(Well, this opinion is never going to get marked “best answer”...;-) If you are building it, you can change it beforehand. I would do so. Without a furniture plan, it’s not clear if you are doing a residential living room, or a multi-seat theater room, or even a commercial (so-called) “multipurpose room”. So you have a high-ceilinged, 30-foot x 30-foot x 45-foot right triangle. Make it smaller and repurpose the point of the triangle be your equipment room or media storage, with a door to the outside hallway. Most people would rotate the whole thing 90 degrees and put the TV on the 30-foot wall, and turn the alcove into a bar.
If not, this room is too big for any set of small speakers, which the Arc is. Worse, attempting to let the Arc (or any of the “fake-Atmos” soundbars like the B&O Stage or the Sennheiser Ambeo) reflect off the side walls and the ceiling, is doomed to fail. You don’t say if your vaulted ceiling is sloped, which I suspect it is. So any built-in standardized reflection calculations, even with the measurements & adjustments (that they don’t tell us what they are doing!) is just going to miss your viewers’ heads. You have labelled the hypotenuse “bifold door” which I hope is a misnomer: either get a commercial meeting room acoustic pull-out divider, or if it’s fancy residential get glass sliders and synchronize some draperies inside them.

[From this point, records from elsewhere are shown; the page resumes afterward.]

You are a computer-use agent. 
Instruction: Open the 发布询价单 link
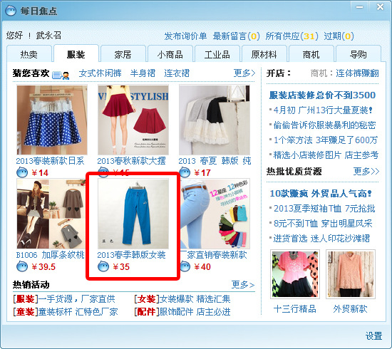point(185,36)
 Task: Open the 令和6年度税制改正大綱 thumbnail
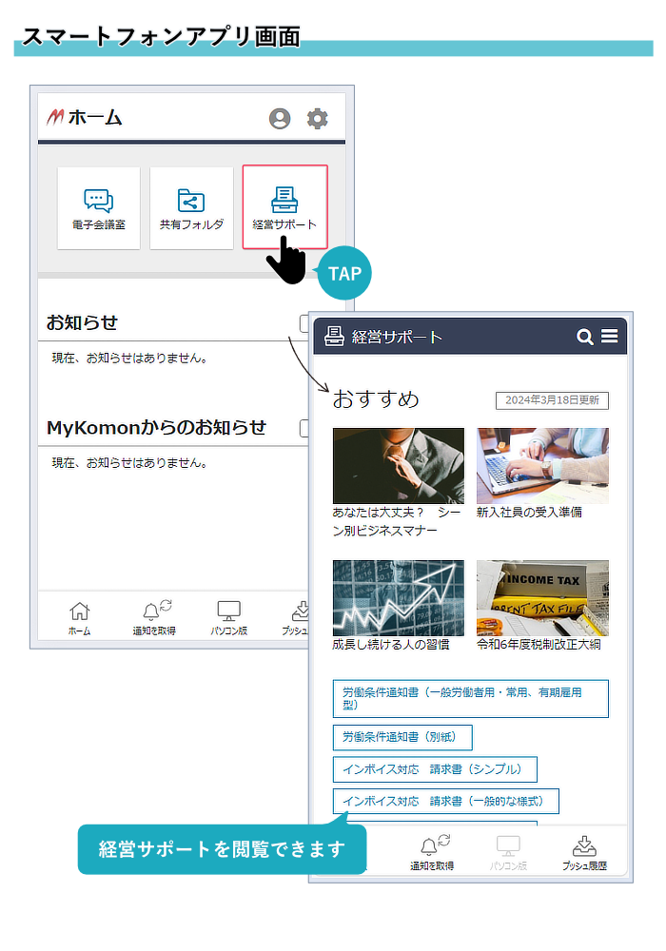542,597
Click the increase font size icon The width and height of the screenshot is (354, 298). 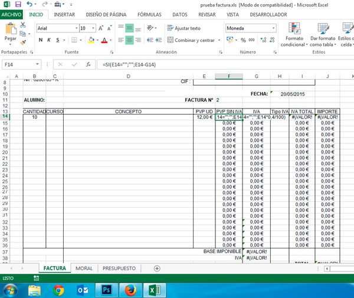click(101, 28)
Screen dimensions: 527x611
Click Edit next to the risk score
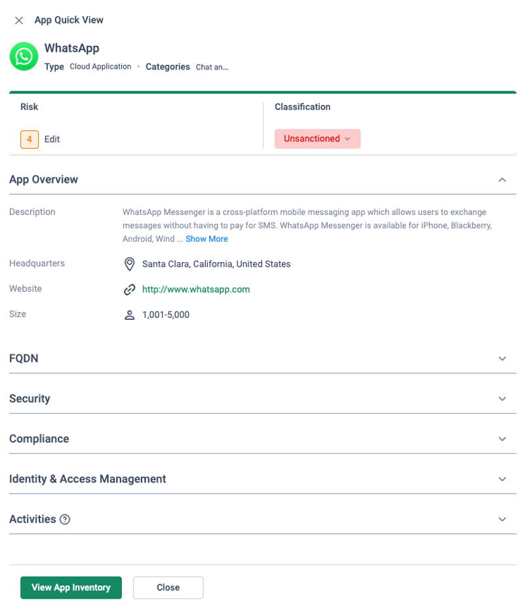tap(52, 140)

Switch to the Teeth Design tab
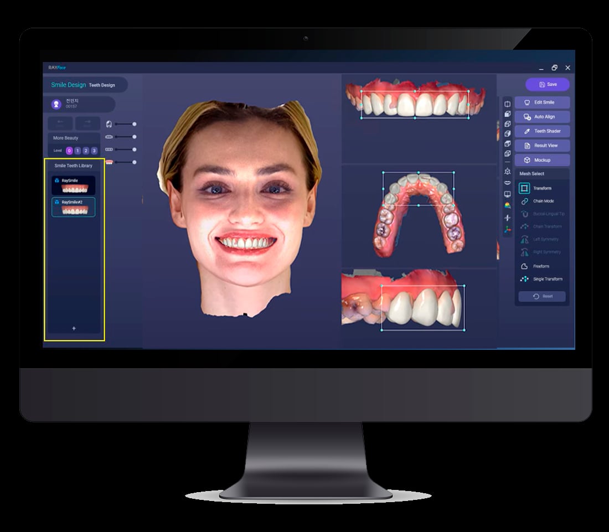(102, 85)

If you must keep this shape, you are a prime candidate for ceiling-mounted height speakers, 2 subs or maybe even 3, freestanding large left/center/right speakers and aimable or drop-down motorized (because of the location on the hypotenuse) surrounds. Oh, and sidewall absorption. Plus a “real” cinema design professional, who will be well worth his/her cost! Go ahead, everybody else here, prove me wrong on that point...
Thank you very much for your comments.
The room is an entertainment/BBQ room that will be used for social events (at a private house). We will have a built in wood BBQ and a full kitchen against the wall where B and C is. The bifold doors are glass panel doors that ‘collapse’ when you open them to maximise the opening (so 3 panels move to the left and 3 panels to the right where they stack against each other on a track) - this will obviously only happen during summer (of which we have little in the UK).
The ceiling have 5 different angles and are sloped.
Neels
5 different angles on the ceiling? Forget my height speakers recommendation, and definitely don’t try to use any Atmos-simulating speakers. Stick with basic 7.x, or even 5.x. Maybe even pull the speakers sooo far in from the walls to simulate near-field sound if the audience is small enough to be localized. If not, just chuck it all and put in 3.1 with full-sized L/C/R speakers and don’t worry too much about the quality of the sound since people are going to be milling about most of the time anyway, or maybe always watching football. (Then grab another room for the owner’s quality movie-viewing!) Or ask a sound design professional for maybe some locality-of-sound trick -- so you can *hang* *all* the speakers from the ceiling, creating an enveloping but not really movie-accurate soundfield, like the way those Bose soundpods hang in restaurants (not exactly mono all around, but definitely re-processed stereo). Random ideas, worth every penny spent… Good luck!
odEdit: P.S. Aahhh, sorry, you were looking for a Sonos solution: 1 x Sonos Amp, plus two front left & right speakers (from third party, high-efficiency (=loud per watt)), plus 1 x Sonos Sub (which isn’t enough but better than not), plus 2 x Sonos Five mounted high mid-room, and angled down as surrounds. Not brilliant theatre; merely functional.]]
That sounds like one ugly room, I’d suggest something like the stuff below, maybe some in-wall or in-ceiling speakers would work better though.
Some speakers like Klipsch that are very high efficiency would be on my list.
https://www.crutchfield.com/p_700P86F5C5/Klipsch-RP-8060FA-5-1-2-Dolby-Atmos-Home-Theater-Speaker-System.html
Maybe with a high-end AVR with a very good parametric equalizer and audio calibration system so you can get to a baseline setup and tweak that for better sound.
Not recommending this one, just giving it as an example of what to look for. I’ve had Denon and Yamaha systems that were very good.
https://www.crutchfield.com/p_440AP1582B/Rotel-RAP-1580MKII-Black.html?tp=179
Feed it from a Sonos Port to get your music into the system.